The same membrane rearrangements that prompt two cargo-carrying vesicles to unite can also provoke them to burst. Vincent Starari, Youngsoo Jun, and William Wickner (Dartmouth Medical School, Hanover, NH) explain how cells favor fusion over breakage.
Fusion between, say, the Golgi apparatus and a vesicle fresh from the ER requires a crew of molecules. The participants include Rab GTPases, Rab effectors that bind active Rab and transmit its signals, and SNARE proteins, which interlock to draw the opposing membranes together. Liposomes carrying SNAREs fuse in vitro, but recent studies revealed that many liposomes rupture, which doesn't happen in cells.

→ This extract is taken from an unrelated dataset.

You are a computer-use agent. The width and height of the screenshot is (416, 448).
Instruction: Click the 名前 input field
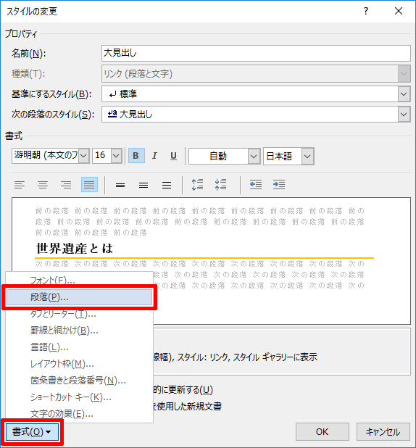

To investigate the cause of lysis, the authors observed purified yeast vacuoles, which merged without bursting. They then tracked vacuoles from yeast engineered to overexpress four SNARE proteins. Although some of the containers fused, up to 80% of them popped. “That's not like a little leak in the Titanic,” says Wickner. “That's like ramming the iceberg.” The findings explain why cells can't boost fusion by increasing the amount of SNAREs—rampant lysis would result.
In the vacuoles with extra SNAREs, fusion and lysis occurred without Rab GTPase. But Rab was beneficial because it increased the rate of fusion by several thousand times. The work thus also clarifies the functions of Rab GTPase and its partners: they channel the stress that the SNAREs apply to the membrane into fusion rather than lysis.